• **DIRECTION**
Swap "screenshot" for "screen image" in the part that opens with the line containing "Click the Test column header" and closes with the line containing "pos(527,19)", and write out only those lines again with everything else unchanged. Leave the pictures out of your answer.

• **EXERCISE INPUT**
+++
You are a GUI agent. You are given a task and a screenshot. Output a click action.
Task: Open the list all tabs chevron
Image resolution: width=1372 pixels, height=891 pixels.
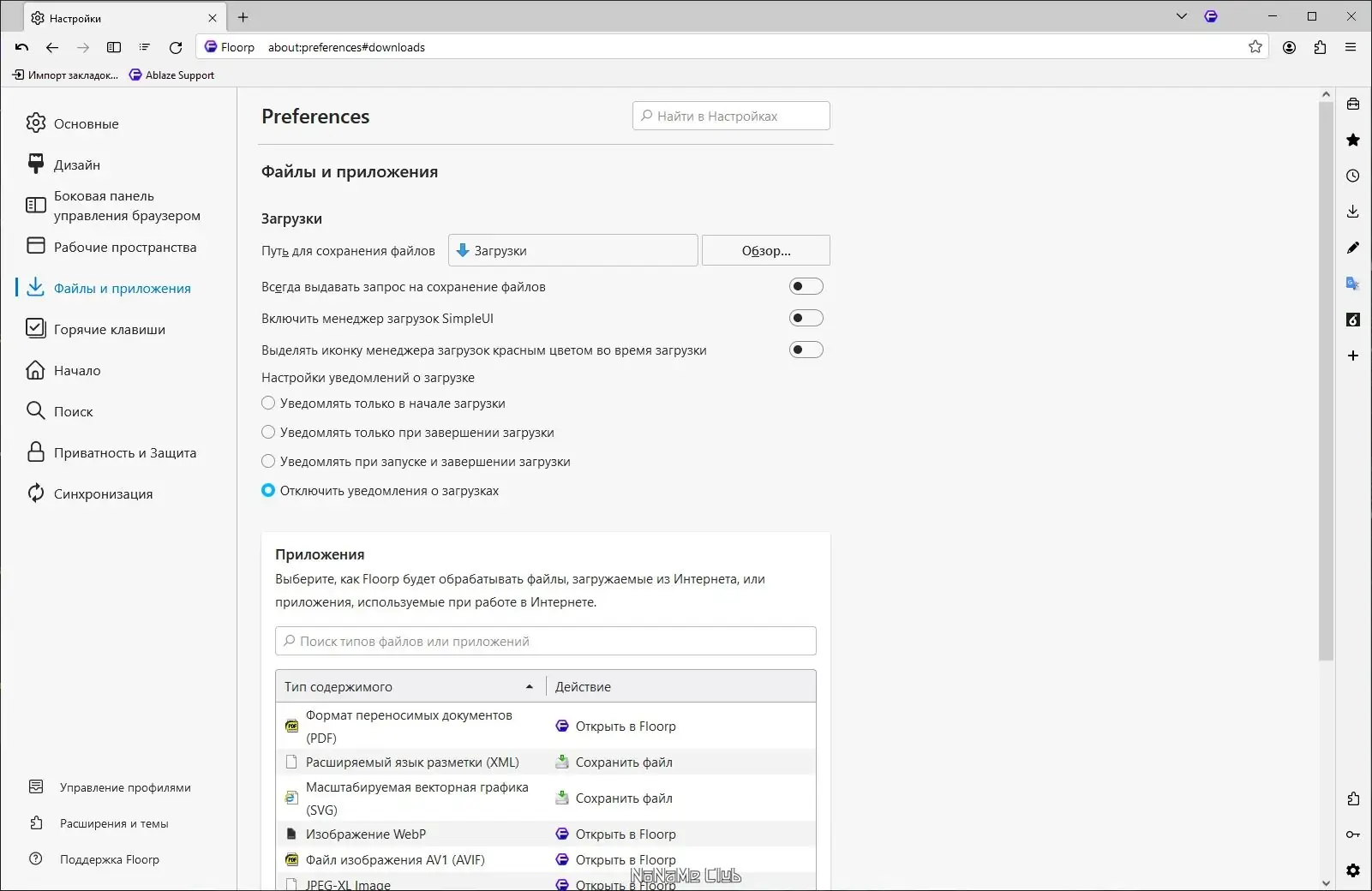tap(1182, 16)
+++
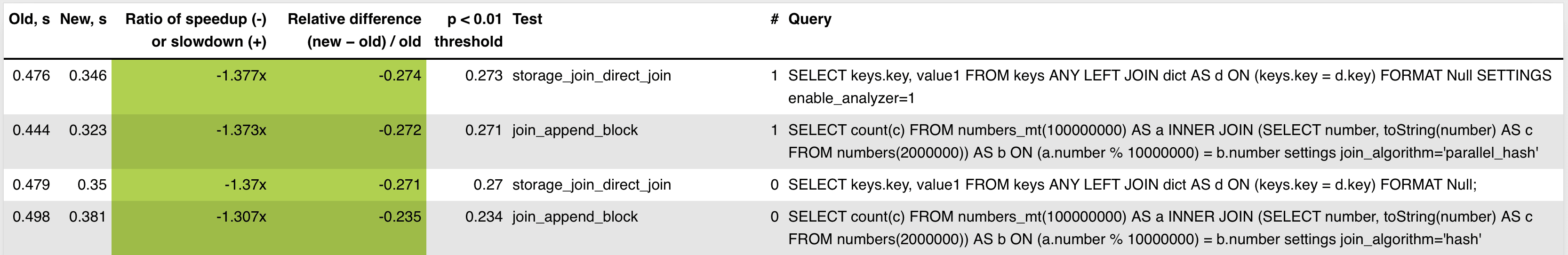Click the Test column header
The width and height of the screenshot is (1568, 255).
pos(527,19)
+++
• **ANSWER FOR THIS EXERCISE**
Click the Test column header
The width and height of the screen image is (1568, 255).
pos(527,19)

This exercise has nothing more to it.